It's a bit odd to log an anthology when I've only read two stories out of it, but as I bought it for those two stories and have no interest in reading the rest, I might as well. The anthology is Legends II, edited by Robert Silverberg; the two stories are Diana Gabaldon's "Lord John and the Succubus" and Neil Gaiman's "The Monarch of the Glen." [*]
"Lord John and the Succubus" is a sequel to Lord John and the Private Matter, in which Lord John goes to the Continent as a liaison to the Hanoverian army. I think this story will seem odd whether or not one has read prior books in the series, but in entirely different ways. People who haven't encountered Gabaldon before may well wonder what this story is doing in a fantasy anthology: there's fantastic elements in the atmosphere, but no overt magic. (There are more overt sf elements in other books, including time-travel and ghosts; all the same, I feel the series is too obviously cross-genre to be labeled fantasy or sf.)
People who've read the first Lord John book may well wonder, as I did, at how the forthcoming middle book in the trilogy, Lord John and the Brotherhood of the Blade, will handle the events of this story. Basically, this novella appears to tell the complete story that was promised at the end of the prior book, "Lord John goes to Germany, sparks fly with big blond man" (to plagiarize myself). (Yes, the point-of-view character is gay; if you have a problem with seeing homosexuals as people, you shouldn't read these.) I suspect that the transition between the first and second novels is likely to be odd for people who haven't read this novella—"hey, we're missing a story!"—which seems unfortunate to me.

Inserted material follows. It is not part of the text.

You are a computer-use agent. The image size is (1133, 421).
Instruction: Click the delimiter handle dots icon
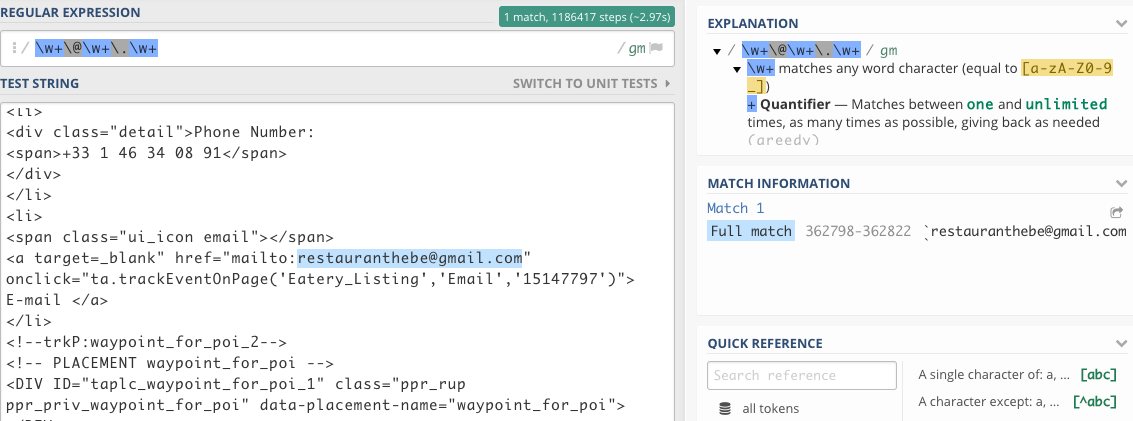tap(14, 48)
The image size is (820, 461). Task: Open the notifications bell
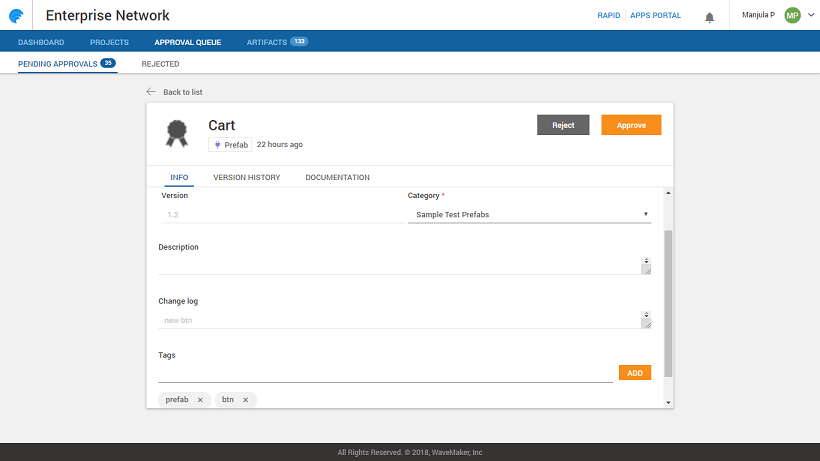710,17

As a story, I like it better than the first Lord John novel, because it does have more personal tension. On the other hand, the unalterable boundaries of canon do limit the possibilities on this front: the reader knows that Lord John's not going to die in these books, because he's alive some fifteen or twenty years later, and further knows that he remains entirely in love with someone who is 1) offstage and 2) completely and in every way possible unavailable. I suppose I should lower my expectations on this front a bit, because of the stories' nature as prequels.

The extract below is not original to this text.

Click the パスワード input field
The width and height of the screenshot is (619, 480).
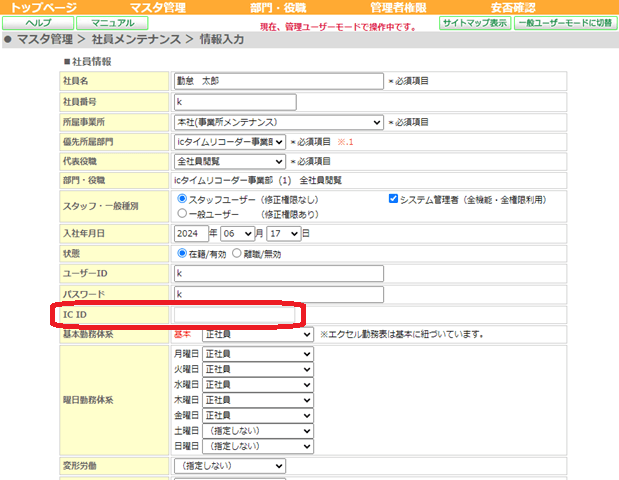pos(279,294)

- Robin Hobb, "Homecoming", Farseer/Liveships universe ("Realm of the Elderlings," per the Table of Contents).
- George R.R. Martin, "The Sworn Sword," Song of Ice and Fire universe.
- Orson Scott Card, "The Yazzo Queen," Alvin Maker universe.
- Robert Silverberg, "The Book of Changes," Majipoor.
- Tad Williams, "The Happiest Dead Boy in the World," Otherland.
- Anne McCaffrey, "Beyond Between," Pern.
- Raymond E. Feist, "The Messenger," Riftwar.
- Elizabeth Hayden, "Threshold," Rhapsody series ("The Symphony of Ages").
- Terry Brooks, "Indomitable," Shannara.
Either I haven't read the source material, or I've read some of it and don't feel like going back into the universe for various reasons.